**WRITTEN EXERCISE:**
Please decide whether each statement below agrees with the passage on newsroom page plans, answering yes or no and quoting the words of the passage that settle it.
1. Alison Gow suggested that newsrooms should get rid of the dummy.
2. The writer is a content editor who has to fill the dummy's boxes.
3. The system the writer's newsroom is switching to is built around InCopy and InDesign.

**SUPPLIED PASSAGE:**

Alison Gow recently wrote an excellent post suggesting that newsrooms should get rid of the dummy – the page plan that tells print new teams what space we need to fill in the paper and where.

She said:

Everywhere I’ve worked it’s been called something different – The Book, The Plan, The Dummy, the Flatplan – but recently I’ve started wondering if it should be called The Box, because we think inside it.

… the HOW of filling a newspaper can become more absorbing and demanding than the WHAT …

…I would love to hear the phrase ‘How many words do you want?’ replaced with ‘How do you want this told?’ Is that happening on any editorial floors in the UK’s regional press yet? I’d love to know – because that really would be a converged newsroom.

I’d love to know too. As a general print journalist without an official specialism – and as a trainee, too – I’m not yet at the stage where the demands of the dummy consume my day as much as they do the content editors who have to fill its hungry boxes.

But the demands are becoming more apparent. We’re in the process of switching from a Microsoft Word-based CMS to Atex, built around InCopy and InDesign – and designed to allow reporters to write directly onto the page.

**DATASET EXTRACT:**
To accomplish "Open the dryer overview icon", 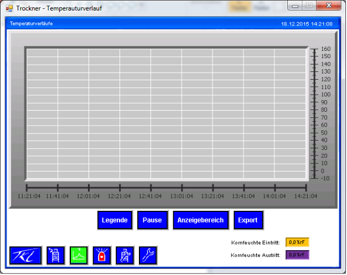I will 55,255.
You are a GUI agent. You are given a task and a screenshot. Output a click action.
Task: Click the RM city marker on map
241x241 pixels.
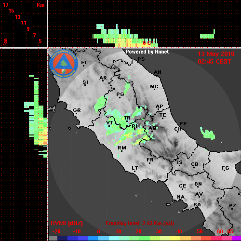tap(122, 148)
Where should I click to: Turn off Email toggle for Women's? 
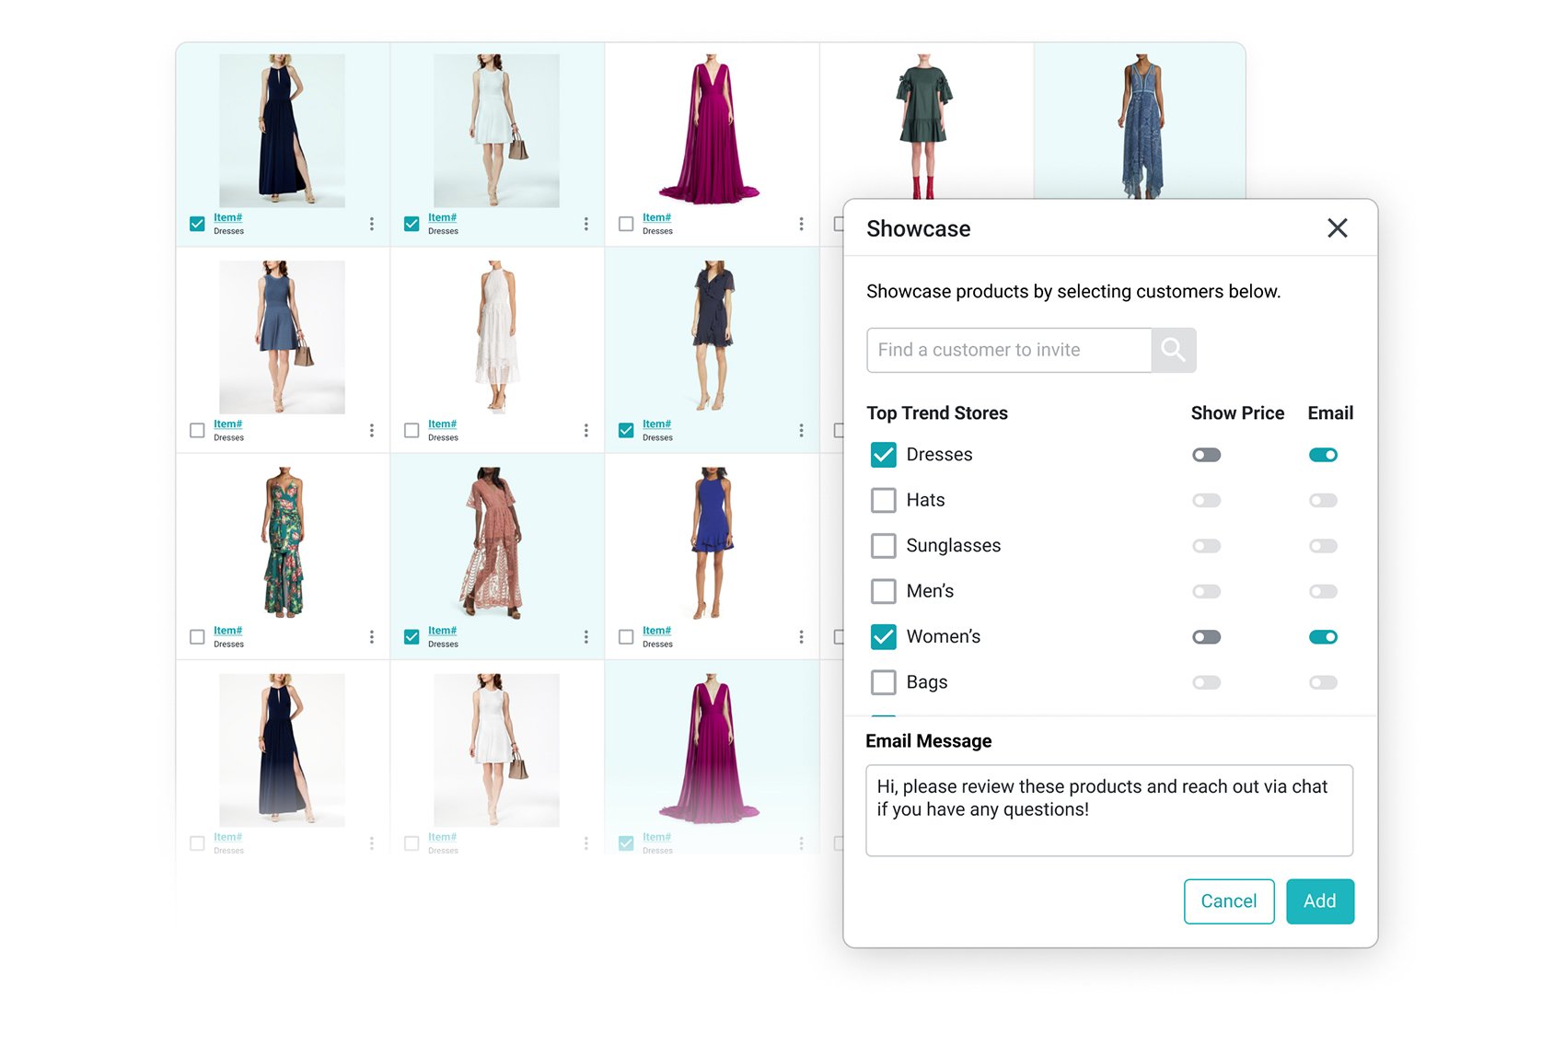[1323, 637]
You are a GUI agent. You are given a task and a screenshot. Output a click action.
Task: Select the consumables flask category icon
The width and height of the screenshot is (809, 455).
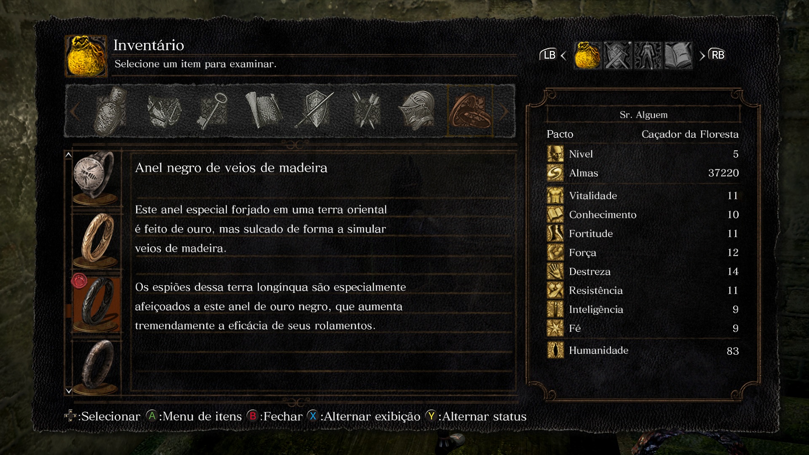[x=110, y=111]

**REPLY TO THE EXERCISE:**
1. Yes: "suggesting that newsrooms should get rid of the dummy"
2. No: "As a general print journalist without an official specialism"
3. Yes: "built around InCopy and InDesign"